---------- INPUT FOR THIS TASK ----------
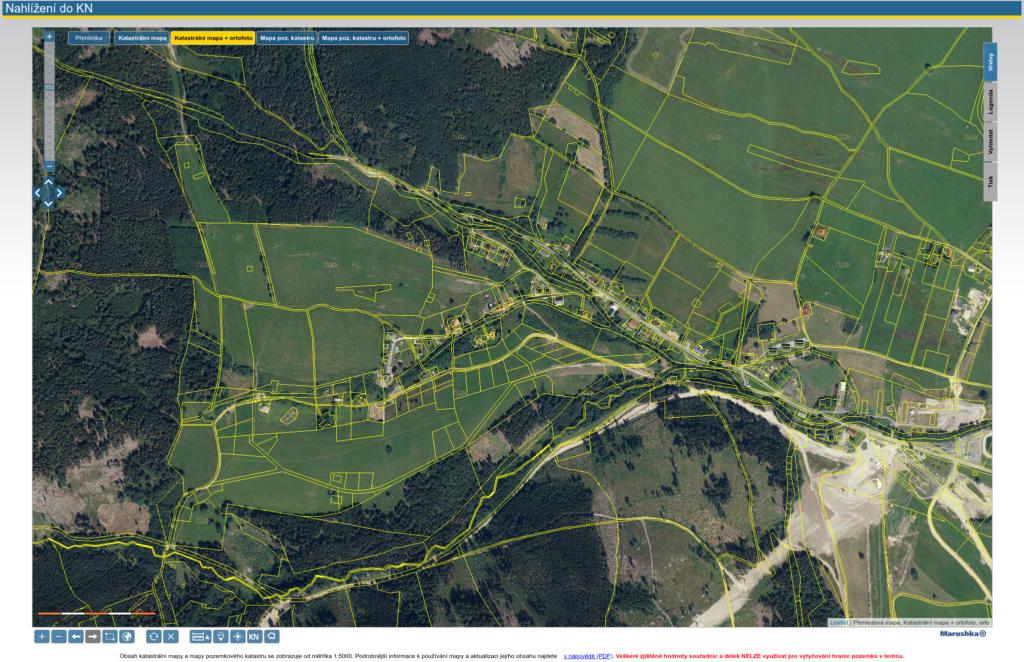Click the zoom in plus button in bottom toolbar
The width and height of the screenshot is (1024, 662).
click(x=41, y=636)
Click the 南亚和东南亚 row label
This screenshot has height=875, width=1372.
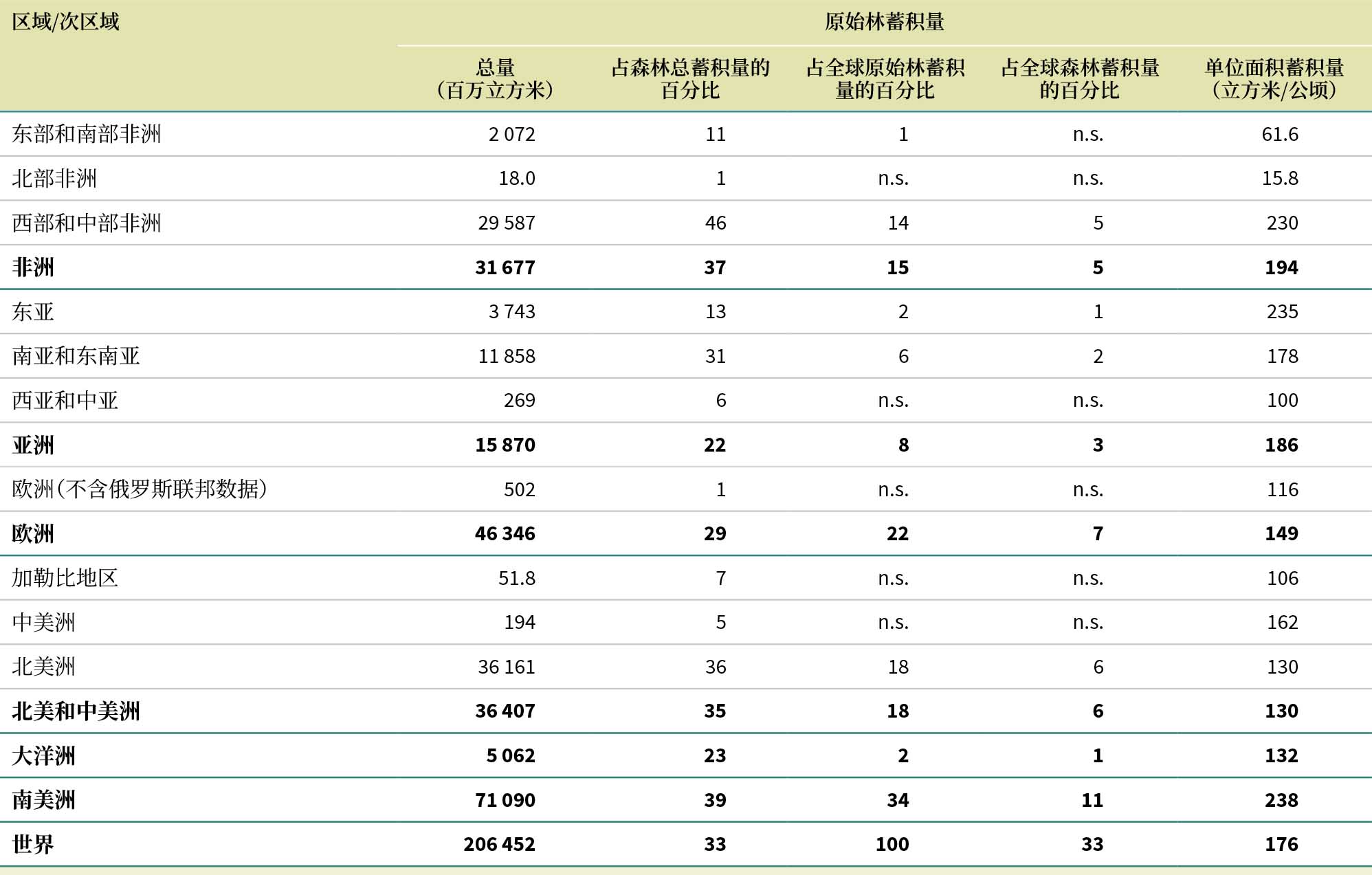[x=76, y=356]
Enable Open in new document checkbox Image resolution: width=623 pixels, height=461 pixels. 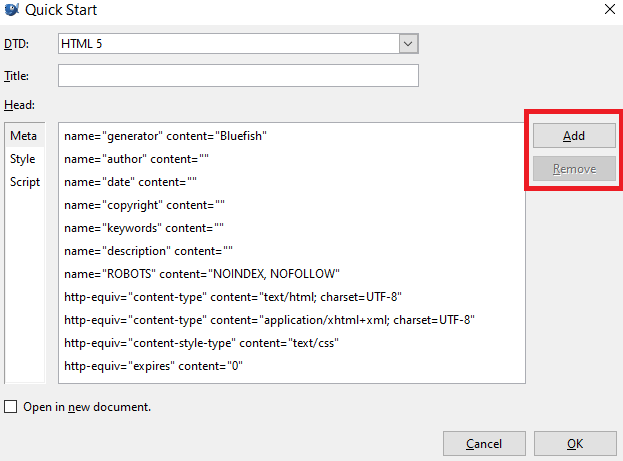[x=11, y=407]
----------
EXERCISE DESCRIPTION ▸
Please find each line of the material above that contains the word "screenshot" and copy those lines.

EXPECTED ANSWER ▸
The width and height of the screenshot is (1024, 662).
This screenshot has height=875, width=1372.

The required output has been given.